MEC vai cancelar 1,7 mil bolsas do ProUni

A primeira fiscalização feita pelo Ministério da Educação no Programa Universidade para Todos identificou 631 alunos que recebiam bolsas para estudar em faculdades particulares, ao mesmo tempo, estavam matriculados em universidades públicas. O pente-fino feito descobriu ainda que 598 estudantes tinham automóveis caros. O ProUni é um programa do governo federal que dá bolsas a alunos carentes em universidades particulares. Quase 400 mil alunos fazem parte do programa. Outros 561 estudantes mostraram ter rendimento incompatível com o ProUni e 34 já tinham diploma de curso superior. No total, 1.766 estudantes não mais receberão a bolsa do governo. A análise feita pelo ministério também levou ao desligamento de 15 instituições que ofereciam vagas em quantidade abaixo do acertado com o governo. Desse total, entidades têm fins lucrativos e se aproveitaram da isenção de tributos. Os nomes dessas instituições serão encaminhados à Receita Federal e as poderão ser obrigadas a pagar ao governo o que deixaram de recolher em função do benefício.
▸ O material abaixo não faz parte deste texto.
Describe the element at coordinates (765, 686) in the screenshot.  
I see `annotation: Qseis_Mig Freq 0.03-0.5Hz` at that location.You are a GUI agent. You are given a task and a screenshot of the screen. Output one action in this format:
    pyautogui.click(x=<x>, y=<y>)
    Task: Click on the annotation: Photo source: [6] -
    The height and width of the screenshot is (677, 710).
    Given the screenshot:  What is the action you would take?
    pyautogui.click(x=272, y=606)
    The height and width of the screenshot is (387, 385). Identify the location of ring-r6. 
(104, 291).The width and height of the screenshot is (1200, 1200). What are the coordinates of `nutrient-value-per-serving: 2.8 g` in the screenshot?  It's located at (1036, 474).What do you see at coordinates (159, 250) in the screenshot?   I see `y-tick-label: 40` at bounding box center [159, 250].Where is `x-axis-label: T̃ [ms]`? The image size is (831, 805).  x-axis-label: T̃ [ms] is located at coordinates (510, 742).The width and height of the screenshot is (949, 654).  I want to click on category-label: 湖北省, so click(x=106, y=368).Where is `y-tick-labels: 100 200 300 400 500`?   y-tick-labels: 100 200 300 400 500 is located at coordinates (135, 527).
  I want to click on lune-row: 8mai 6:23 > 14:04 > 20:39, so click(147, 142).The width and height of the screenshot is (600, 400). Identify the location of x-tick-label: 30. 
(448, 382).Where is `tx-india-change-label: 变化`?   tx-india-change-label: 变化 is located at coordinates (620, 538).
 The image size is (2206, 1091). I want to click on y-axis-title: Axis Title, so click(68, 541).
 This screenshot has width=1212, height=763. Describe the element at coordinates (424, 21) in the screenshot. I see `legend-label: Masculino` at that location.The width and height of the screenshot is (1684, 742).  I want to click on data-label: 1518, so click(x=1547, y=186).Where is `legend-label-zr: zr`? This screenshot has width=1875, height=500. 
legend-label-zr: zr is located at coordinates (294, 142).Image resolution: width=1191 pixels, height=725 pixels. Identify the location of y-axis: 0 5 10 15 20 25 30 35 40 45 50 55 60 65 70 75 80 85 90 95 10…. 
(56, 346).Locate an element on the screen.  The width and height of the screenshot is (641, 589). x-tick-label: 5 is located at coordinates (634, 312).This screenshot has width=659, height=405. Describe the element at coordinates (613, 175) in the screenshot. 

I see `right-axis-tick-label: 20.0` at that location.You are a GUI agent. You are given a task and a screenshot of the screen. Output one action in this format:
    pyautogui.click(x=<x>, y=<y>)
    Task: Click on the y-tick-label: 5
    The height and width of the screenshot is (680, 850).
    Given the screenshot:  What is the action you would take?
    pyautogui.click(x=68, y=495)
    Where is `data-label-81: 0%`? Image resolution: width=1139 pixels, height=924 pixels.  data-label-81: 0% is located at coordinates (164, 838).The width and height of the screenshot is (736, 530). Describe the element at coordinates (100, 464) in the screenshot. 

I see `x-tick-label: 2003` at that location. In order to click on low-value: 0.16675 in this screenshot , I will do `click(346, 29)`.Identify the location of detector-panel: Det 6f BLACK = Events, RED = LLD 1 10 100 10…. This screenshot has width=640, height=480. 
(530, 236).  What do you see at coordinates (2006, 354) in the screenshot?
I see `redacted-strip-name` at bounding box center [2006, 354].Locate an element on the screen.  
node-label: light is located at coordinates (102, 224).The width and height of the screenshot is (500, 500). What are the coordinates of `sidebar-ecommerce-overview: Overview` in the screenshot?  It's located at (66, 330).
As faculdades sem fins lucrativos não sofrerão punição, pois não dispunham de novas reduções de tributos. A secretária de Ensino Superior, Maria Paula Dallari Bucci, explicou que nem todos se beneficiaram das bolsas de forma fraudulenta. Uma parte dos alunos aumentou a renda ao longo do curso. Quando esses salários chegaram a cifras incompatíveis com o programa, os estudantes foram desligados. Alunos que receberam o benefício de má-fé terão os nomes encaminhados à Advocacia-Geral da União (AGU). Eles deverão ser processados e, se condenados, obrigados a ressarcir os cofres públicos. A quantidade de bolsas canceladas, disse a secretária, é baixa se comparado com o total de estudantes inscritos no ProUni  396 mil. Para ela, sempre haverá quem tente burlar uma legislação. O levantamento identificou, no total, 1.699 alunos com automóveis incompatíveis com o que prevê a legislação do ProUni. A maior parte, porém, mostrou que, a despeito disso, estavam em situação regular. Uma parcela usava a moto para trabalhar, outra era de portadores de necessidades especiais, que precisam do carro para se locomover, outra quantidade era de taxistas. Nenhum era dono de carro de luxo – diferentemente do noticiado em abril deste ano. Em 2010, segundo a secretária de Ensino Superior do MEC, uma nova fiscalização será promovida.